El Departamento de Salud de Cataluña ha presentado hoy una herramienta pionera que permitirá monitorizar la morbimortalidad atribuible a la calor. Esta iniciativa forma parte del Plan Operativo para prevenir los efectos de la calor sobre la salud (POCS) y se basa en nuevos indicadores extraídos de diagnósticos clínicos relacionados con episodios de altas temperaturas, los cuales serán registrados en el sistema de salud de Cataluña. La información se actualizará semanalmente y estará disponible en la web del Sistema de Información para la Vigilancia de Infecciones en Cataluña (SIVIC).

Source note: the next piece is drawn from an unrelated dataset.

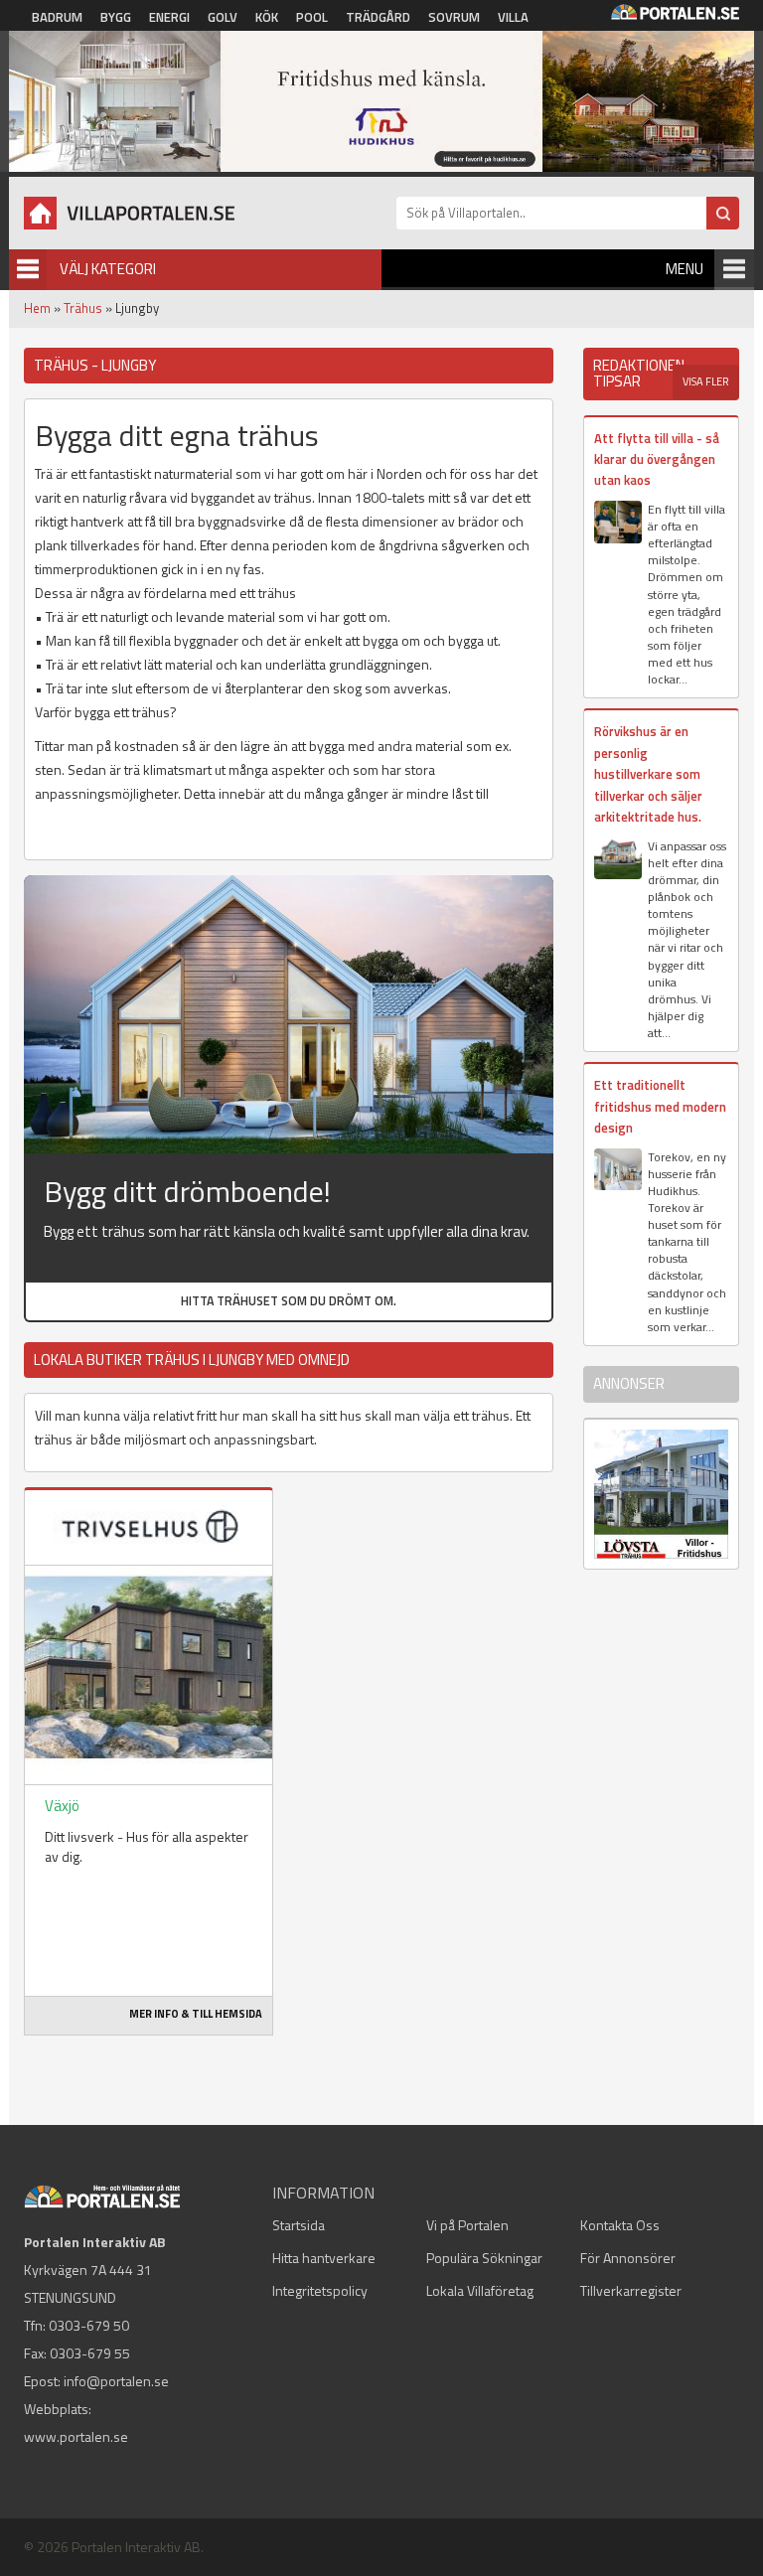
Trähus (83, 308)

La innovadora herramienta recopilará casos registrados en atención primaria, servicios de urgencias y hospitales mediante indicadores codificados que agruparán efectos como deshidratación, golpes de calor y síncopes. Además, se complementará con datos meteorológicos diarios de temperatura mínima y máxima, facilitados por la Xarxa d’Estacions Meteorològiques Automàtiques (XEMA), gestionada por el Servicio Meteorológico de Cataluña (SMC). Jacobo Mendioroz, subdirector general de Vigilancia y Respuesta a Emergencias de Salud Pública, destacó el avance significativo que representa esta herramienta al permitir identificar con mayor precisión la relación de causalidad entre la calor y sus efectos sobre la salud.

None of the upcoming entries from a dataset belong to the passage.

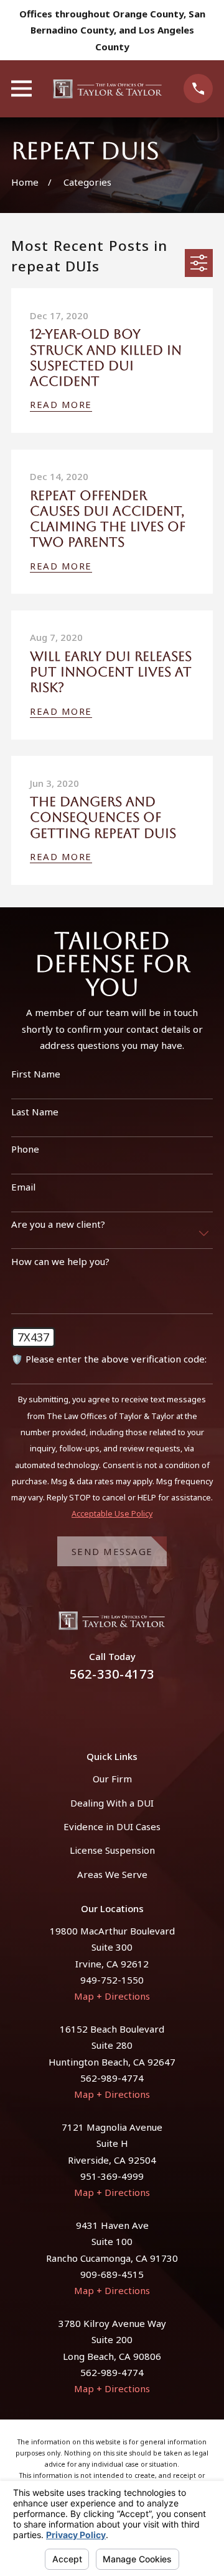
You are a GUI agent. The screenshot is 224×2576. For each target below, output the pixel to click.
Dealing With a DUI (112, 1803)
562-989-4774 (112, 2078)
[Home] (107, 89)
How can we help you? (60, 1261)
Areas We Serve (112, 1874)
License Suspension (112, 1850)
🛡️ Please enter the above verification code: (109, 1358)
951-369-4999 (112, 2176)
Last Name (34, 1111)
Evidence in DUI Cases (112, 1826)
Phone (25, 1148)
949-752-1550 (112, 1980)
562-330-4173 (112, 1674)
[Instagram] (126, 1708)
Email (23, 1186)
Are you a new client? (58, 1224)
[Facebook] (97, 1708)
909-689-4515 (112, 2274)
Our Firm (112, 1778)
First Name (35, 1073)
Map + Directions (112, 1996)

Durante el periodo de alerta por calor intenso, que comenzó el 5 de julio, el Servicio de Emergencias Médicas (SEM) ha atendido a 230 personas con afectaciones relacionadas con la calor, de las cuales el 58% requirió el envío de una ambulancia a un centro sanitario. En respuesta a esta situación, el POCS contará con un presupuesto de 10,35 millones de euros destinado a reforzar la atención primaria y adaptar los recursos sanitarios para hacer frente a las demandas específicas del periodo estival, garantizando así una respuesta eficaz ante las necesidades urgentes de la población.